O teatro, tido como espetáculo, convence mais do que a realidade. Talvez isso ajude a entender como a trama faz lembrar, dessa forma, um esquecimento nosso: a morte, precisamente sua atualidade que é constante, estando sempre presente, vem sempre a contrapelo do esquecimento que vai “reagir” erigindo-se em tautologias epidérmicas enraizadas em nosso próprio medo: “a vida é contrário da morte. Queremos a vida, a morte é um absurdo”. A morte, teatralizada, revela assim um paradoxo contido na linguagem: a morte, entendida como ausência/presença, é constrangida a dizer pela linguagem que não existe nada a dizer, um verdadeiro paradoxo dos paradoxos. Nada mais nada menos do que um problema sem idade: o que é viver quando sabemos que vamos morrer? o que é morrer quando sabemos que devemos viver?

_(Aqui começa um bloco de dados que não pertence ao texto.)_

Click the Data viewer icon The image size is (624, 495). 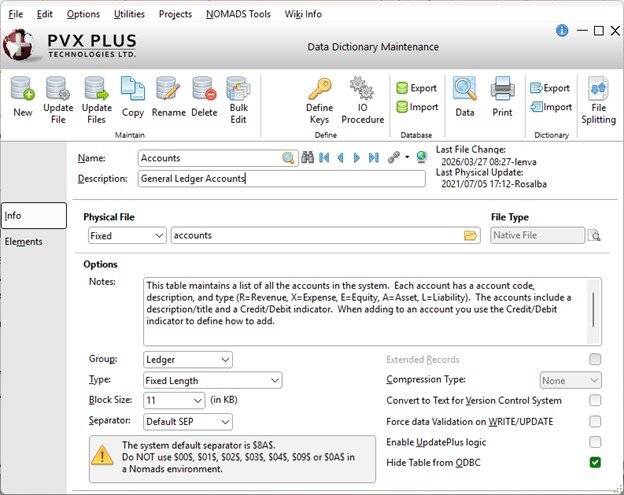[x=464, y=90]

Podemos de fato viver a morte (luto)? E falar a seu respeito, é possível? Sendo possível do que isso valeria?
De fato, e pensava isso comigo mesmo ao assistir “Six feet under”, a morte quando chega é fator de significação da vida. A sua presença redimensiona prioridades e equaciona valores. O fato de esquecê-la com freqüência, em rito de nossa modernidade frenética e medical, fazem-nos mais vulneráveis ao que chamamos de crise da morte: ao esquecer de nossa condição talvez mais fundamental de seres vivos, a vida e a morte, duas faces da mesma moeda, só se tornam sacras, infelizmente, na dor.